| TO BE DONE |
• A. Answer these questions from the tree sale column:
(i) Who announced the annual tree sale?
(ii) To what mature height will the red maple grow?
(iii) What will the shumard oak cost?
• B. Revise the tree sale column starting with "Each of the" and going on through "will cost $59.", using "majestic" in place of "stately".

| SOURCE EXTRACT |
-------
Could it happen here?


By Mike Barhorst - Contributing columnist



Sidney’s Tree Board recently announced their annual tree sale. As the deadline approaches, I wanted to encourage residents to consider purchasing one or more of the trees for planting in their yards this year.

The board members have once again chosen some great varieties of trees. This year’s selections include the red maple, the shumard oak, the American hornbeam, the American beech, and the bur oak.

Each of the tree varieties will grow well in our community. The red maple will grow to a mature height of 40 to 60 feet. Its stems turn red in winter, and in the spring, the new leaves are red-tinged turning to green. In the fall, the leaves turn bright red or yellow. It will come from the nursery in a 7-gallon-container and be 6 to 8 feet in height. The tree will cost $58 each.

The shumard oak will also come from the nursery in a 7-gallon-container, and grow to a mature height of 40 to 60 feet. The shumard oak is a stately tree that will grow straight and tall, is very resilient and can withstand droughts, floods and strong winds. It is fast growing, prefers well-drained soils, and produces small acorns that wildlife enjoy. The tree will arrive from the nursery 6 to 8 feet in height, and will cost $59.
-------
| STORED DATA |
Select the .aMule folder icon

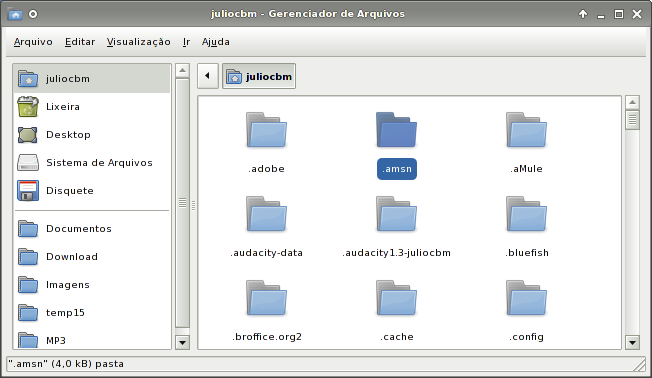(526, 130)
-------
| WRITTEN RESPONSES |
• A.
(i) Sidney's Tree Board
(ii) 40 to 60 feet
(iii) $59

• B.
Each of the tree varieties will grow well in our community. The red maple will grow to a mature height of 40 to 60 feet. Its stems turn red in winter, and in the spring, the new leaves are red-tinged turning to green. In the fall, the leaves turn bright red or yellow. It will come from the nursery in a 7-gallon-container and be 6 to 8 feet in height. The tree will cost $58 each.

The shumard oak will also come from the nursery in a 7-gallon-container, and grow to a mature height of 40 to 60 feet. The shumard oak is a majestic tree that will grow straight and tall, is very resilient and can withstand droughts, floods and strong winds. It is fast growing, prefers well-drained soils, and produces small acorns that wildlife enjoy. The tree will arrive from the nursery 6 to 8 feet in height, and will cost $59.